As other teens at the pool party have said, Brooks said he felt racism was involved.
A 15-year-old girl has recounted the terrifying moment a veteran police officer grabbed her and bodyslammed her to the ground as she attended a pool party in Texas with friends.
Dajerria Becton was only wearing a bikini when McKinney Police Corporal Eric Casebolt grabbed her and pinned her down on Friday evening - in a startling incident caught on camera.
Casebolt had arrived at the pool following reports of an argument and the teen, who said she was an invited guest, recalled how he told her and her friends to keep walking.
'I'm guessing he thought we were saying rude stuff to him,' she told Fox4.
Fox News host Megyn Kelly on Monday said that while the white Texas police officer who threw a black, teenage girl to the ground on Friday was "brutal," she said that the girl was not properly following the officer's orders.
McKinney police police corporal Eric Casebolt was placed on administrative leave this weekend after a video showed him throwing a teenage girl, Dajerria Becton, to the ground and drawing his weapon to chase other pool party attendees. Police said officers were responding to a "disturbance" at a community pool in McKinney, Texas.
"I’m sure he didn’t know she was 14 at the time," Kelly said on Monday night during "The Kelly File." "Maybe he did, we can’t assume it. But now we know, and she looked like a young woman. It’s brutal."
"And now people have made this into a race thing. Are we there yet?" Kelly asked one of her guests, radio host Richard Fowler.
"Race aside, Megyn, I think to watch a woman being handled like that by a guy who’s two times her size made me totally sick to my stomach," Fowler said.
Well, at least nobody died.
Good. Now bring him up on assault charges and everything's gravy.

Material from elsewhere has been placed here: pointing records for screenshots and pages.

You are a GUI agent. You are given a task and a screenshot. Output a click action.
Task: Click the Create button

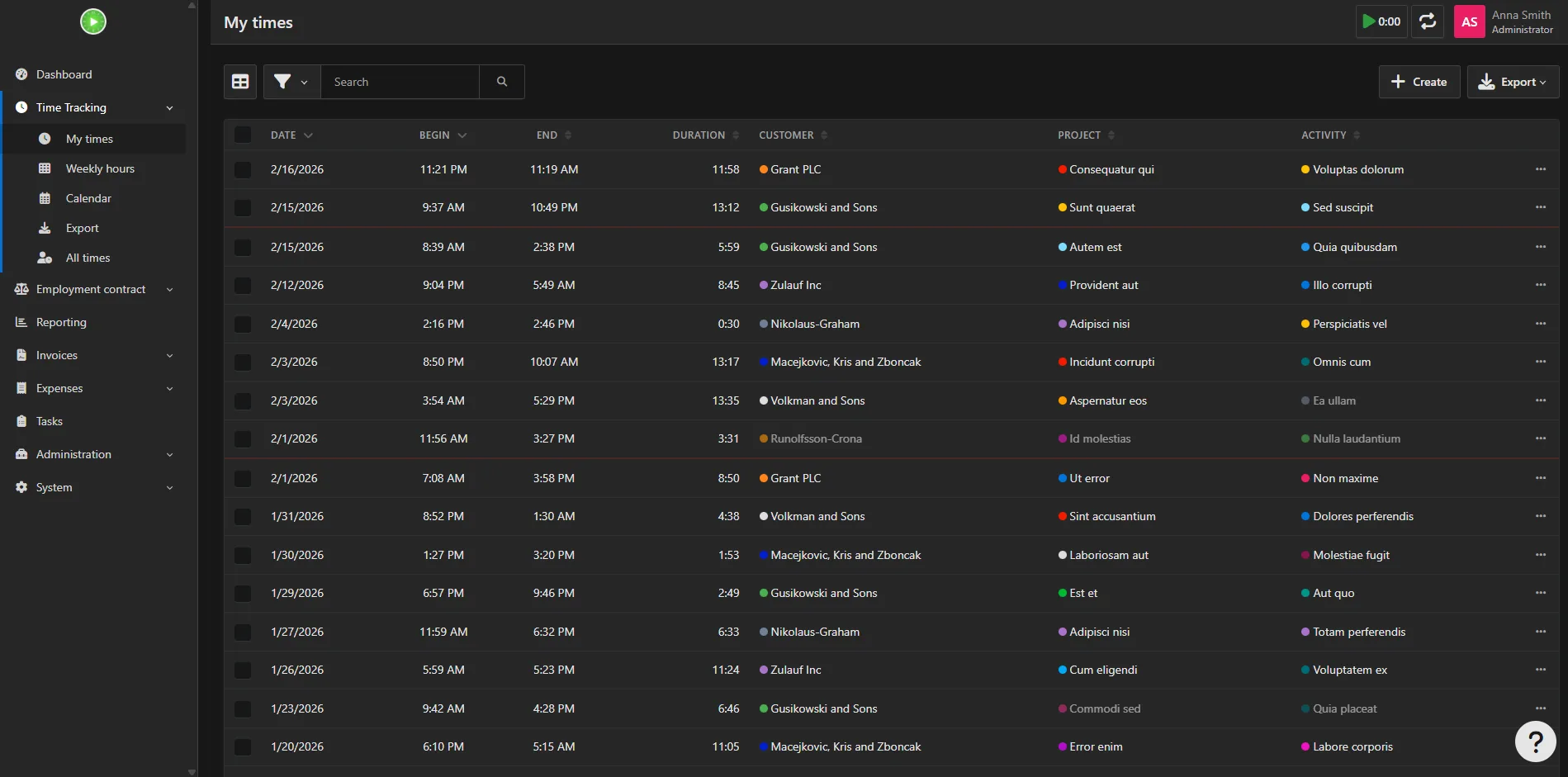coord(1419,82)
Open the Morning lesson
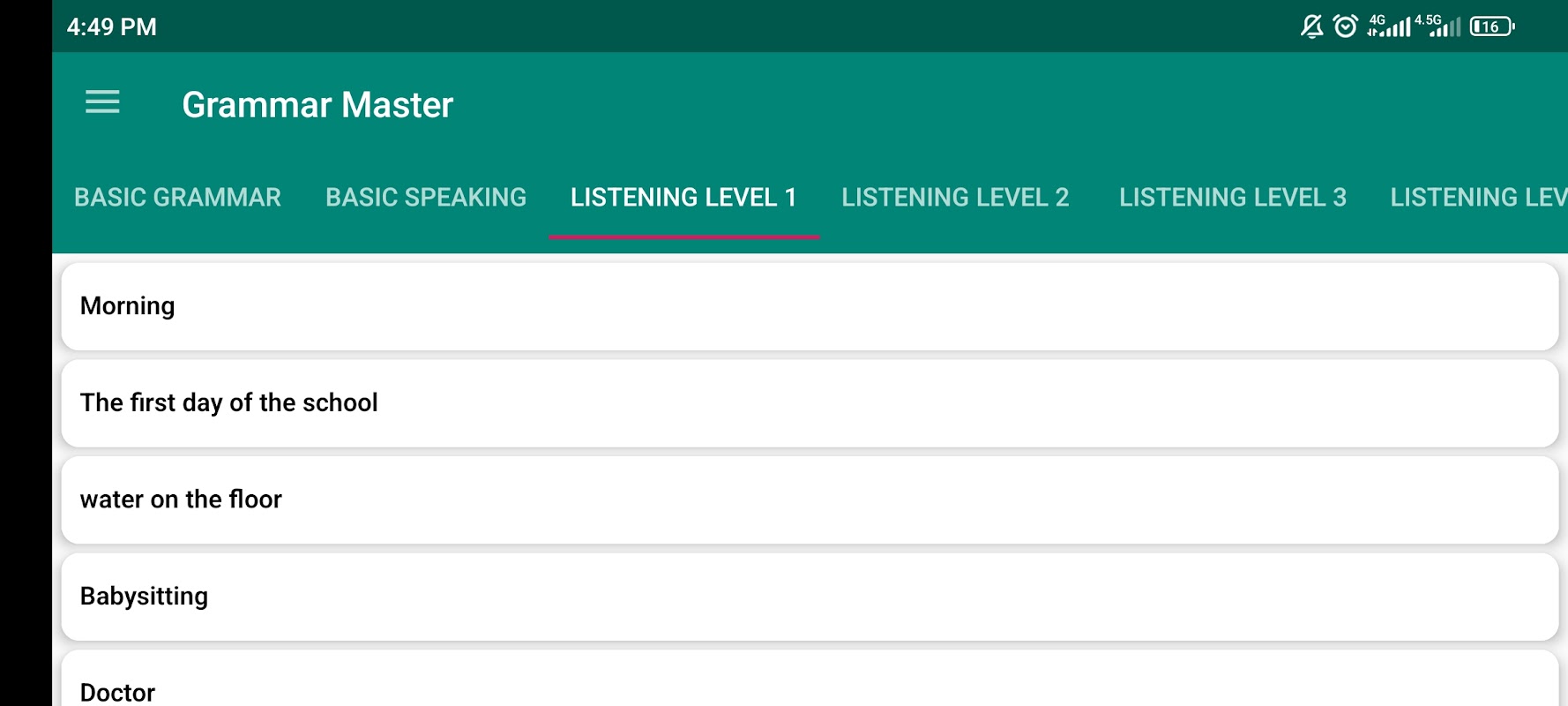 click(810, 306)
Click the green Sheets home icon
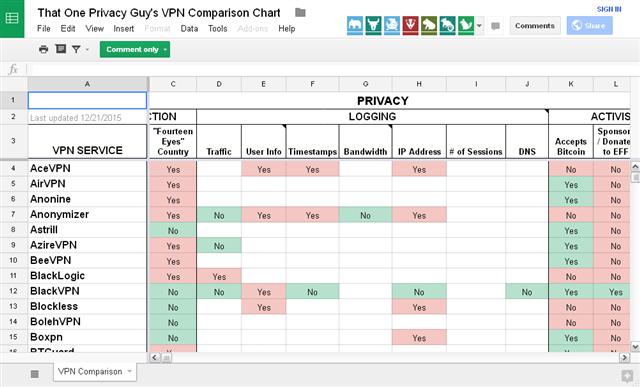The height and width of the screenshot is (387, 640). (x=12, y=18)
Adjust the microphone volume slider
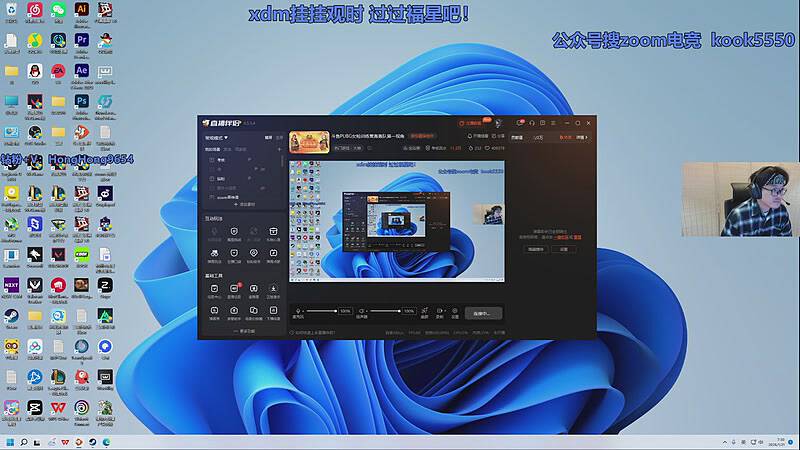 [x=320, y=311]
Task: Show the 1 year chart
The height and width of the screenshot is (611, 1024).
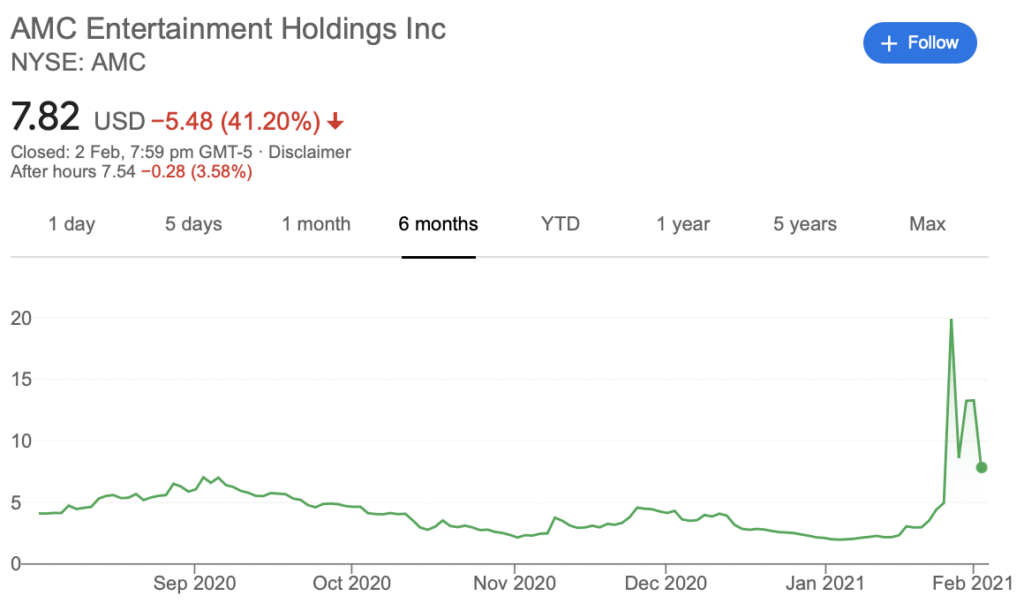Action: coord(683,224)
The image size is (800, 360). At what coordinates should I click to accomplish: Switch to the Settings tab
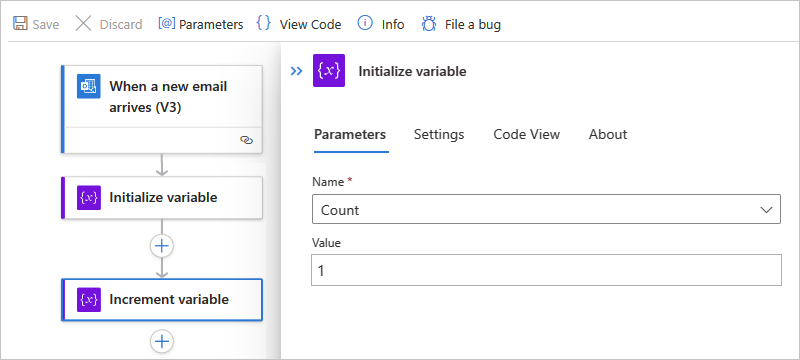pyautogui.click(x=439, y=135)
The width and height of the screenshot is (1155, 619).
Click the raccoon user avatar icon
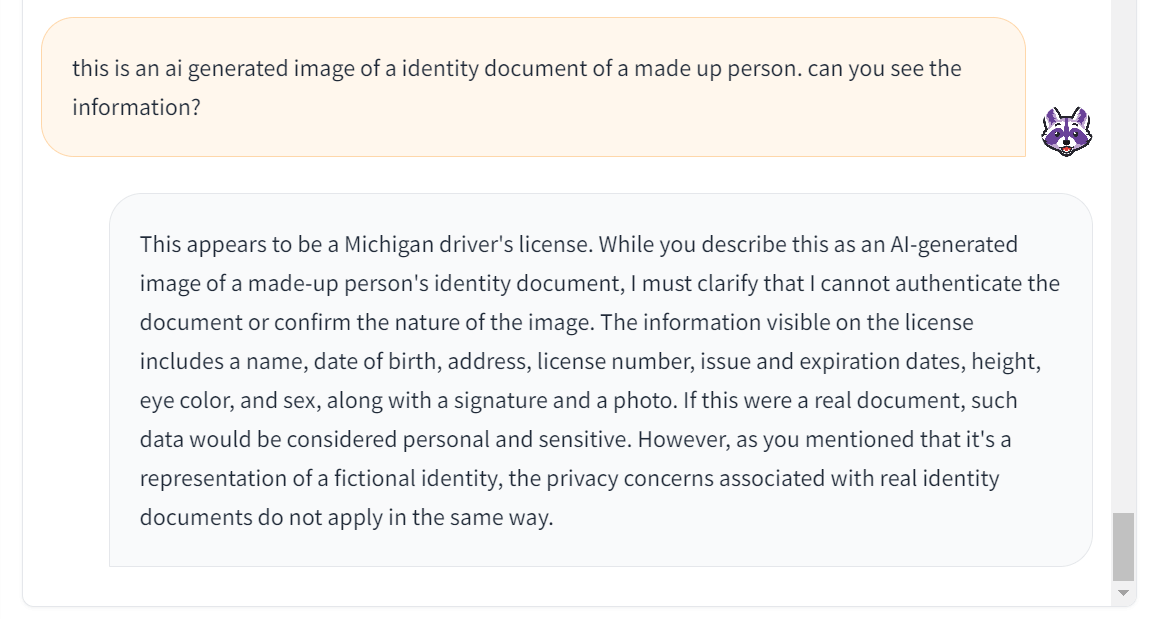tap(1066, 131)
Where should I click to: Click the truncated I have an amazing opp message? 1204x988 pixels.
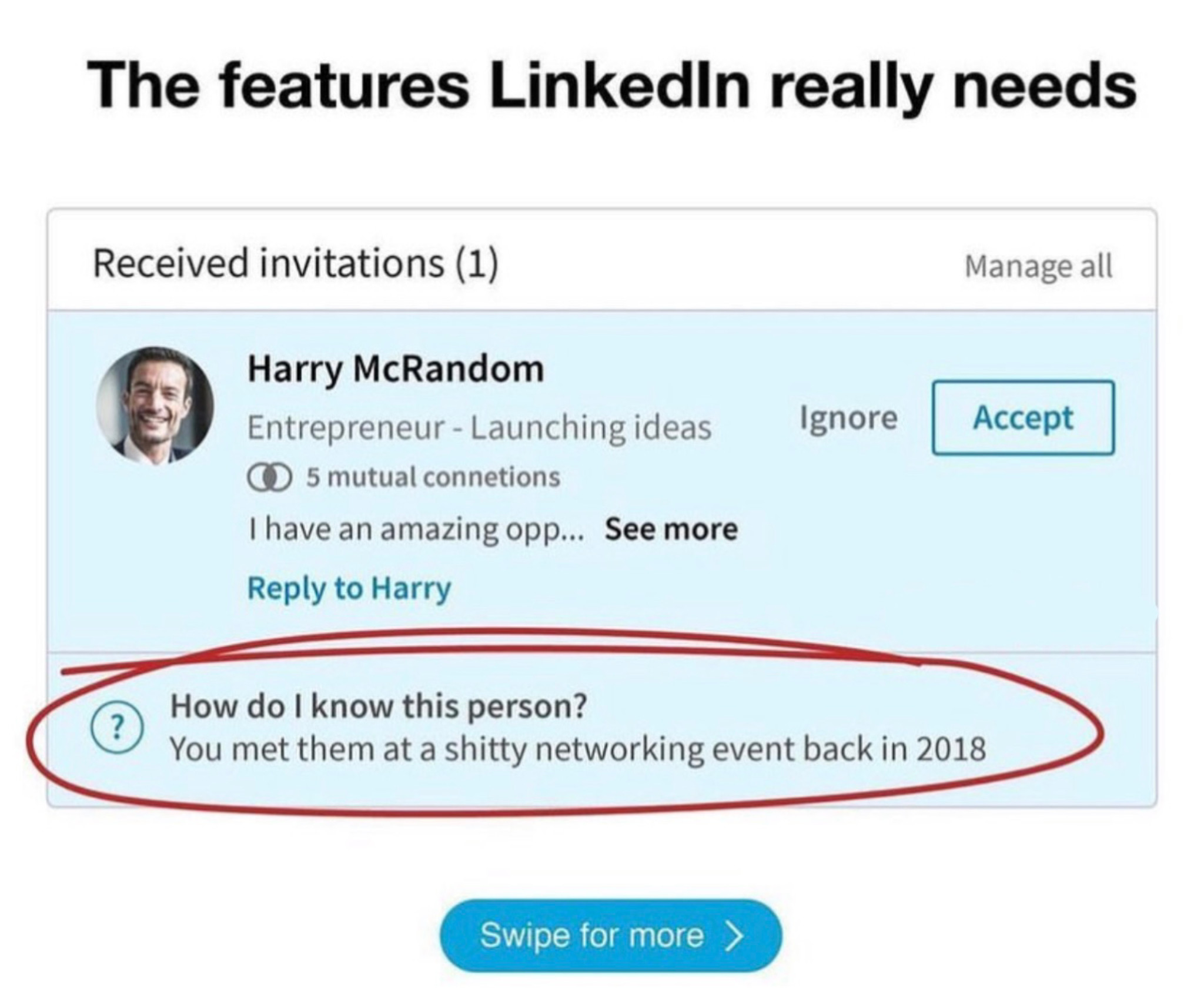416,529
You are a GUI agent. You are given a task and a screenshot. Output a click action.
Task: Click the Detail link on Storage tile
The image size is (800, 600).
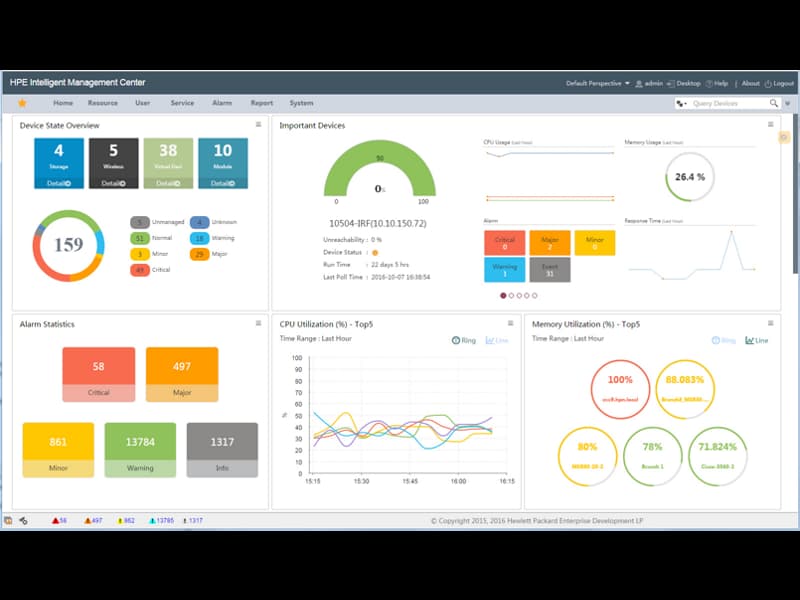[x=59, y=183]
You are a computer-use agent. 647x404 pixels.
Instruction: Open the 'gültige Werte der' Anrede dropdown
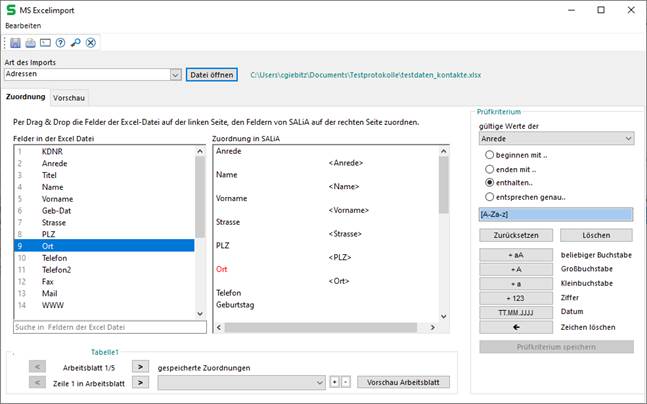pyautogui.click(x=627, y=139)
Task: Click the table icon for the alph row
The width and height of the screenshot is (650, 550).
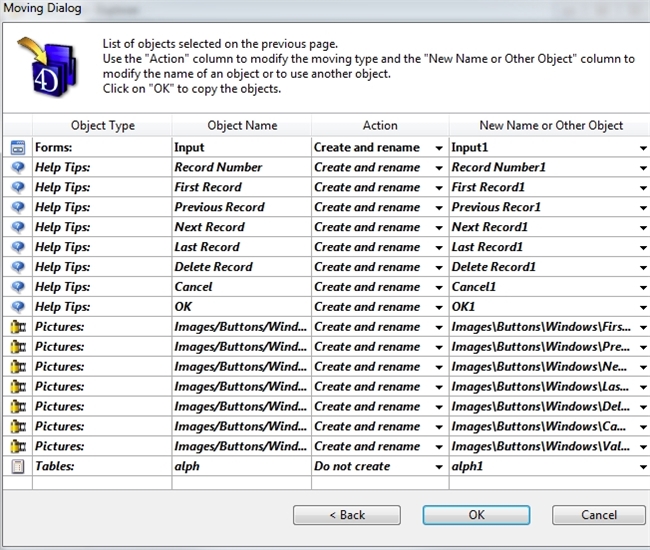Action: (17, 467)
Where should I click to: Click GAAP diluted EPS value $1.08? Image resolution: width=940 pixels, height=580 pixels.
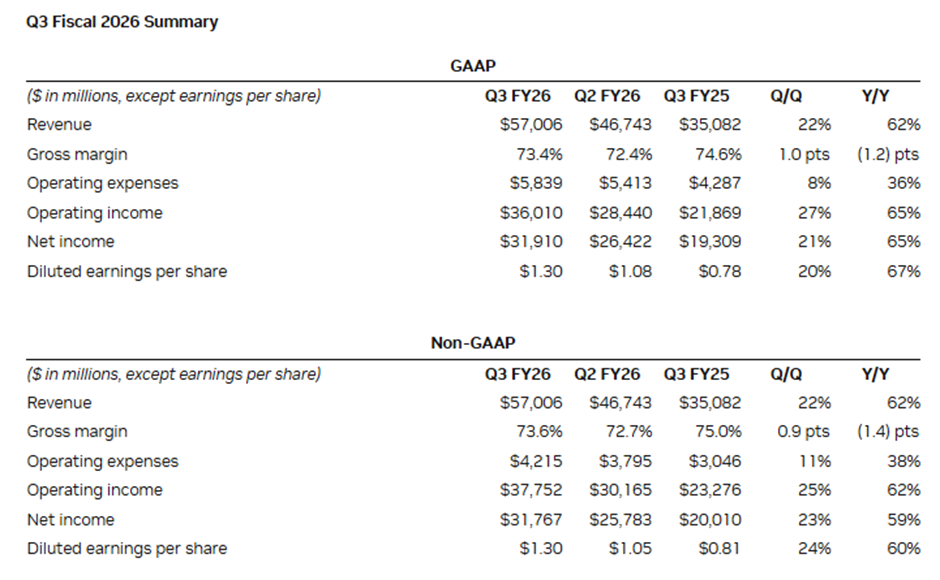pyautogui.click(x=630, y=271)
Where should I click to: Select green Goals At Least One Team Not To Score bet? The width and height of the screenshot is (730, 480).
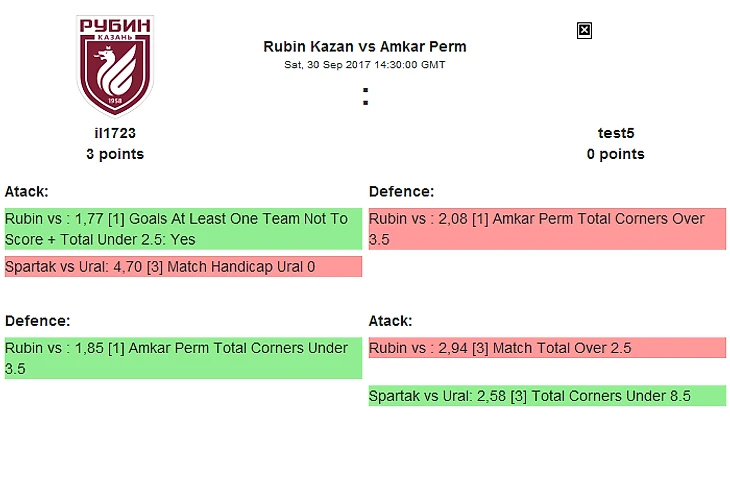pos(182,229)
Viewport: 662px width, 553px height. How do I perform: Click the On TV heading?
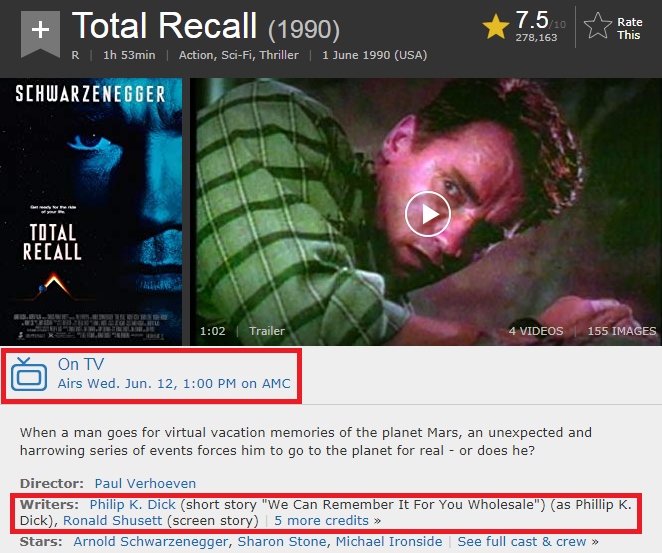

The kid in the dark blue shirt was playing a dangerous game. You don't "pretend" to draw a gun near a police officer or a soldier. I can see that the officer in question did some other questionable stuff but I don't blame him for drawing his gun when he did so.The kid says he was trying to get eye contact with the girl to calm her down and tell her they'll go get her mum. Unfortunately his friend accidentally bumped into him and he lost his balance. When falling forwards he realized that from the cop's point of view it looks like he's starting to charge at him and he leaned backwards but the cop was already pulling his gun. At this point they got scared that the cop is going to shoot them so they ran away.
The kid in the dark blue shirt was playing a dangerous game. You don't "pretend" to draw a gun near a police officer or a soldier. I can see that the officer in question did some other questionable stuff but I don't blame him for drawing his gun when he did so.The kid says he was trying to get eye contact with the girl to calm her down and tell her they'll go get her mum. Unfortunately his friend accidentally bumped into him and he lost his balance. When falling forwards he realized that from the cop's point of view it looks like he's starting to charge at him and he leaned backwards but the cop was already pulling his gun. At this point they got scared that the cop is going to shoot them so they ran away.
In some ways, Buzzfeed is a much more serious source of media than the New York Times. Basically anything involving race, Buzfeed will nail it.
There's another story running around the web that I can't actually find any verification that basically paints the black kids in the wrong by saying this wasn't a pool party or anything but a party next to the pool and the kids were trying to invade the pool or something. Of course none of this is getting reported because they can't find a single person who'll verify the story so you've got that going for ya.
Ironbite-also apparently Tatiana, the girl who hosted this thing, had enough guest passes for everybody.
Combat roll. Don't you do that in video games?
Or simply tripping while running and doing an improvised ukemi to minimize the force directed against your body. It wouldn't surprise me if a big part of why the cop went out of control was the embarassment and resulting overcompensation over this incident. This is naturally just speculation but it's true that an ego that's both big and fragile can be dangerous to one's surroundings.